● **Exercice court 1**: Mettez à jour la partie des entrées qui commence à la ligne contenant « Create new account (164, 179) » et se termine à la fin des entrées, ces deux limites comprises, en remplaçant « SIGN ME UP » par « SUBSCRIBE » sans rien modifier d'autre. Laissez les images hors de votre réponse.

Autour du monde, en solitaire, sans escale, sans assistance

22 Novembre 2012 , Rédigé par Fred Sabourin Publié dans #cadrage débordement

 

 

Ancre




Pendant que Fillé et Copon à tribord rejouent un remake de Pour une poignée de dollars et Règlements de compte à Ok Corral. Pendant que le président normal d’un France qui ne l’est pas moins effectue des virements de bord lof pour lof à babord.  Pendant que des activistes anarcho-syndicalistes tentent de faire barrage de leurs corps pour empêcher les avions de décoller du futur aéroport du premier ministre.
 

 

Pendant ce temps-là, madame, on en oublierait presque l’essentiel, le merveilleux, le fabuleux, l’inhumain pourtant conduit par des humains. À l’heure où nous écrivons ces lignes, quinze marins sont seuls à bord d’un bateau, face à la mer, pour encore presque trois mois. « Un truc de barjot, » comme dit l’un d’entre eux, Jean Le Cam, que les grains et empannages depuis des années ont buriné comment un vieux loup de mer philosophe. Un truc de fou mais nom de Dieu un truc merveilleux ! Le Vendée Globe – c’est son nom – outre qu’il transforme des voiliers de dix huit mètres de long en prospectus publicitaires autour du monde, est quand même une formidable aventure humaine dont beaucoup, je dis bien beaucoup de têtes pensantes qui nous gouvernent, ou tentent de le faire, devraient s’inspirer. Et puisqu’il est facile de donner des leçons de morale sans se les appliquer à soi-même, je me mets dedans tant qu’on y est.

● **Entrées fournies**:
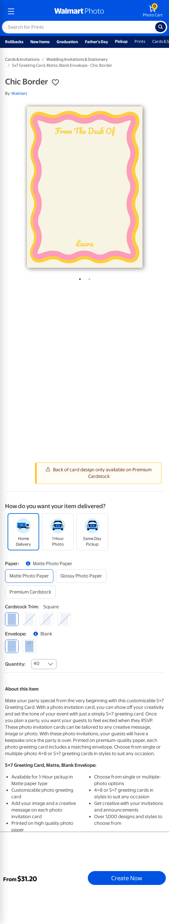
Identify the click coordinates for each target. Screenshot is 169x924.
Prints (140, 41)
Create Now (126, 878)
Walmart (19, 93)
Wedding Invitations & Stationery (77, 59)
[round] (29, 619)
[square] (12, 619)
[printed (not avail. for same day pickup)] (29, 646)
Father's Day (96, 41)
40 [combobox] (36, 663)
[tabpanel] (84, 187)
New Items (40, 41)
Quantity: (15, 664)
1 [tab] (78, 278)
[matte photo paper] (29, 576)
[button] (55, 82)
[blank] (12, 646)
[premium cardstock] (30, 592)
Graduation (67, 41)
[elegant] (46, 619)
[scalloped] (64, 619)
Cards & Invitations (22, 59)
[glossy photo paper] (81, 576)
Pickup (121, 41)
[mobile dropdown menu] (11, 11)
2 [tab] (88, 278)
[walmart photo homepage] (79, 11)
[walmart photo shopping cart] (153, 11)
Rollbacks (14, 41)
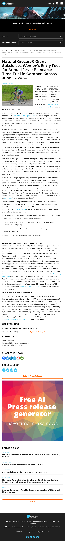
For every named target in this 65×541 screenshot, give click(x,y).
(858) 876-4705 (56, 527)
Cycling (20, 50)
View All (32, 502)
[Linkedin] (11, 358)
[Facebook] (4, 358)
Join (49, 3)
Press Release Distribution (37, 521)
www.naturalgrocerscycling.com (14, 319)
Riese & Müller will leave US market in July (22, 464)
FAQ (23, 521)
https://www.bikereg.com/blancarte (26, 218)
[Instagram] (14, 358)
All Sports (12, 50)
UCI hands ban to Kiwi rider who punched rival (24, 472)
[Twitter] (7, 358)
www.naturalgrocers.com (13, 231)
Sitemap (32, 524)
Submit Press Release (32, 376)
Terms (8, 521)
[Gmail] (18, 358)
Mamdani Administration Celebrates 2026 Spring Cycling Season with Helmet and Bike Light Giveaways (30, 481)
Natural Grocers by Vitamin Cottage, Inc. (33, 332)
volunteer (8, 198)
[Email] (22, 358)
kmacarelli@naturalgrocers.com (28, 235)
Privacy (16, 521)
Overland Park (20, 209)
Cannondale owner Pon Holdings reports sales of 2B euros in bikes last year (31, 491)
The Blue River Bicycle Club (24, 116)
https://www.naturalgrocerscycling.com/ (22, 222)
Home (4, 50)
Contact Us (54, 521)
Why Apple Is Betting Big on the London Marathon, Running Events (31, 455)
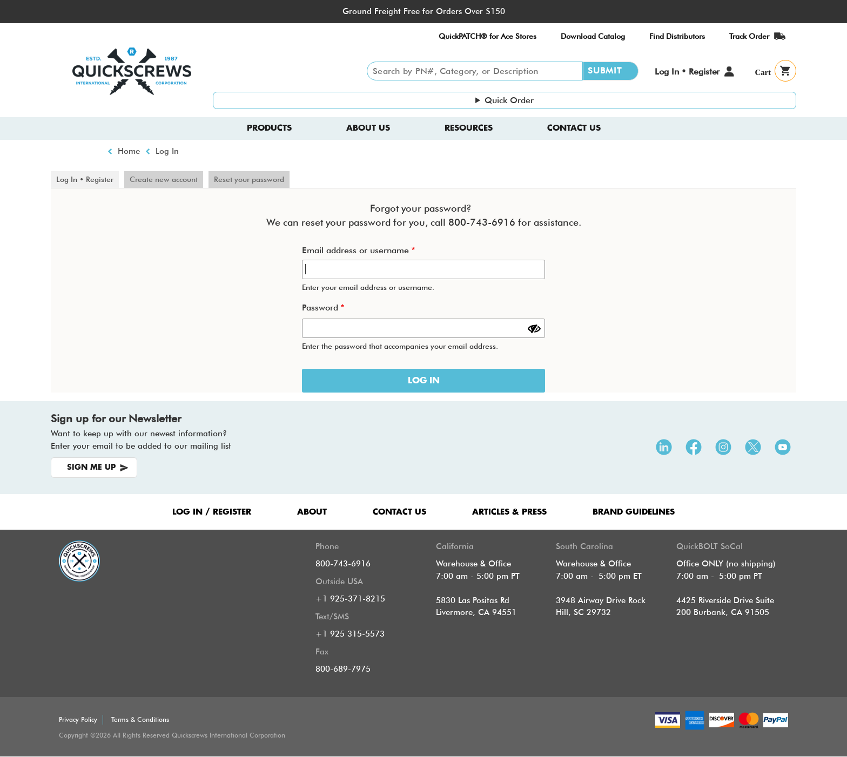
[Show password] (534, 329)
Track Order (749, 36)
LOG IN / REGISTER (211, 512)
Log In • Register (687, 71)
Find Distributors (677, 36)
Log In (167, 151)
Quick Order (509, 100)
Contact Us (574, 128)
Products (269, 128)
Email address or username (355, 250)
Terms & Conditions (140, 719)
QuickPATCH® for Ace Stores (487, 36)
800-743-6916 (343, 564)
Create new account (164, 179)
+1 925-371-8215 (350, 599)
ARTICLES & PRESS (509, 512)
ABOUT (312, 512)
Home (129, 151)
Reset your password (249, 179)
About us (368, 128)
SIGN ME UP (91, 467)
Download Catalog (593, 36)
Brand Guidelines (634, 512)
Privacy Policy (78, 719)
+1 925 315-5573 (350, 634)
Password (320, 307)
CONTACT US (399, 512)
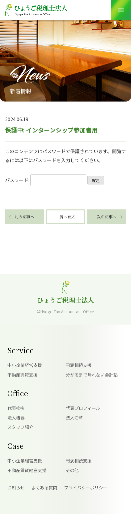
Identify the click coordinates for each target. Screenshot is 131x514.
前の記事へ (24, 216)
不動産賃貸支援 (22, 375)
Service (20, 350)
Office (17, 393)
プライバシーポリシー (85, 487)
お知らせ (16, 487)
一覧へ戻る (66, 216)
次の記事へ (107, 216)
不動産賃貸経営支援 (26, 470)
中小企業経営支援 (24, 365)
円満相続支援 (79, 365)
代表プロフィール (83, 408)
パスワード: (45, 180)
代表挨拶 (16, 408)
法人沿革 (74, 417)
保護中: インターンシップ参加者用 (51, 130)
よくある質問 (44, 487)
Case (15, 445)
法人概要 (16, 417)
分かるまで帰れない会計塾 (92, 375)
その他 (72, 470)
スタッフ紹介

● **Exercice court 2**: Rédigez la suite du billet sur le Vendée Globe à partir de l'endroit où il s'interrompt.

● **Réponse rédigée 1**:
Create new account (164, 179)
+1 925-371-8215 (350, 599)
ARTICLES & PRESS (509, 512)
ABOUT (312, 512)
Home (129, 151)
Reset your password (249, 179)
About us (368, 128)
SUBSCRIBE (91, 467)
Download Catalog (593, 36)
Brand Guidelines (634, 512)
Privacy Policy (78, 719)
+1 925 315-5573 (350, 634)
Password (320, 307)
CONTACT US (399, 512)
Identify the click coordinates for each target. Screenshot is 131x514.
前の記事へ (24, 216)
不動産賃貸支援 (22, 375)
Service (20, 350)
Office (17, 393)
プライバシーポリシー (85, 487)
お知らせ (16, 487)
一覧へ戻る (66, 216)
次の記事へ (107, 216)
不動産賃貸経営支援 (26, 470)
中小企業経営支援 (24, 365)
円満相続支援 (79, 365)
代表プロフィール (83, 408)
パスワード: (45, 180)
代表挨拶 (16, 408)
法人沿革 (74, 417)
保護中: インターンシップ参加者用 (51, 130)
よくある質問 (44, 487)
Case (15, 445)
法人概要 (16, 417)
分かるまで帰れない会計塾 (92, 375)
その他 (72, 470)
スタッフ紹介

● **Réponse rédigée 2**:
Marins solitaires, sans escale, sans assistance (ou presque…), marins autour du monde : je vous admire, du plus profond de mes tripes. Chaque matin – ou c’est tout comme – je vais écouter sur le site Internet la vacation de la veille. Vos voix pas encore tout à fait du bout du monde mais déjà plus de chez nous*, sont merveilleuses à entendre. Pas pour la prouesse technique que représente désormais le simple fait de pouvoir dialoguer avec un mec tout seul sur son bateau au milieu de l’Océan (la qualité technique des dites vacations est d’ailleurs souvent assez aléatoire). Non, ce qui m’impressionne, c’est votre chaleur, votre enthousiasme, votre passion, même quand vous n’avez dormi que quelques dizaines de minutes ou quelques heures d’affilées. Vous semblez inattaquables dans la passion et l’aventure qui vous animent. Chaque difficulté est expliquée avec humour, souvent, et bon sens, à chaque fois. On vous croirait fatalistes, mais non, sans doute la dure, très dure réalité de la course qui s’apparente plutôt à du réalisme, à une folie de risques calculés mais sans cesse remis en jeu par la mer, qui « dans son grand duel est la plus forte. » J’ose le dire, même quand vous en chiez, on a l’impression que vous prenez quand même votre pied. Et bordel de moine que votre enthousiasme est communicatif ! Le temps d’une vacation, qui dure deux ou trois minutes – et il peut s’en passer des choses pendant ce temps-là en mer ! – vous expliquez ce qui se passe, ce qui va peut-être se passer, sans en dire trop de votre tactique car les autres concurrents écoutent. Pour tout cela et bien plus encore : merci. « Les marins font des rêves que les ports assassinent, » écrivait Bernard Giraudeau. Je rêve avec vous, moi qui ne suis pas marin, tout juste montagnard, mais la force des éléments et notre petitesse face à elle nous relient, j’ai la faiblesse de le croire.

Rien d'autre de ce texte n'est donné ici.